BEGIN Source extract
Born to be happy: Discovering the 'happiness gene'

By Jeremy Laurance

Scientists have identified the existence of a 'happiness gene' which gives an explanation as to why some people seem blessed with eternal optimism while others tend toward pessimistic views. Photo / Thinkstock
Scientists have identified the existence of a 'happiness gene' which gives an explanation as to why some people seem blessed with eternal optimism while others tend toward pessimistic views. Photo / Thinkstock

Some people are born happy, scientists say. Researchers have identified a "happiness gene" that makes people more likely to feel satisfied with their lives. Their sunny dispostion is an accident of birth, at least in part.

Those who carry the less efficient version of the gene are more likely to be pessimistic. Their tendency to see the glass half empty is equally a part of their inheritance.

The finding is the first to demonstrate a link between the gene, called 5-HTT, and satisfaction. People with the long version are more likely to be cheerful while sulkiness is the default position of those with the short version. Knowing which version of the gene they carry may help people improve their mood.

Jan-Emmanual De Neve, a behavioural economist at the London School of Economics, which led the study, said: "In five or 10 years, people will be able to read their genome. If you find you have a predisposition to see the glass as half empty then when you feel down, you may think 'Maybe my biology is fooling me into thinking my situation is less rosy than it is.' That combined with your own will power may help you get out of the psychological dip and go above and beyond.
END Source extract
BEGIN Given data
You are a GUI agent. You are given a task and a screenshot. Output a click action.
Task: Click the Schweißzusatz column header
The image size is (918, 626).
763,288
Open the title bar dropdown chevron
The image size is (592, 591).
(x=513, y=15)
END Given data
§ **Problems and tasks**
**A.** In the happiness gene article, what is the gene that the study links to satisfaction called?
**B.** Go on with the happiness gene article from the point where it stops.
You don't need the items.

§ **Answers to this exercise**
**A.** 5-HTT

**B.**
Knowledge is power."

The 5-HTT gene, which regulates the brain chemical serotonin, has been indirectly linked with happiness before. In research published in 2009, scientists showed that people with the long version of the gene had a subliminal tendency to avoid negative images and select positive ones. They concluded that the gene contributed to "attentional bias in the selection of emotional stimuli".

The new study, in the Journal of Human Genetics, goes further by linking the gene with life satisfaction, now recognised as fundamental to happiness. More than 2,500 adults in their twenties were asked how satisfied they were with their life. Those with two long versions of the gene were 17 per cent more likely to say they were very satisfied.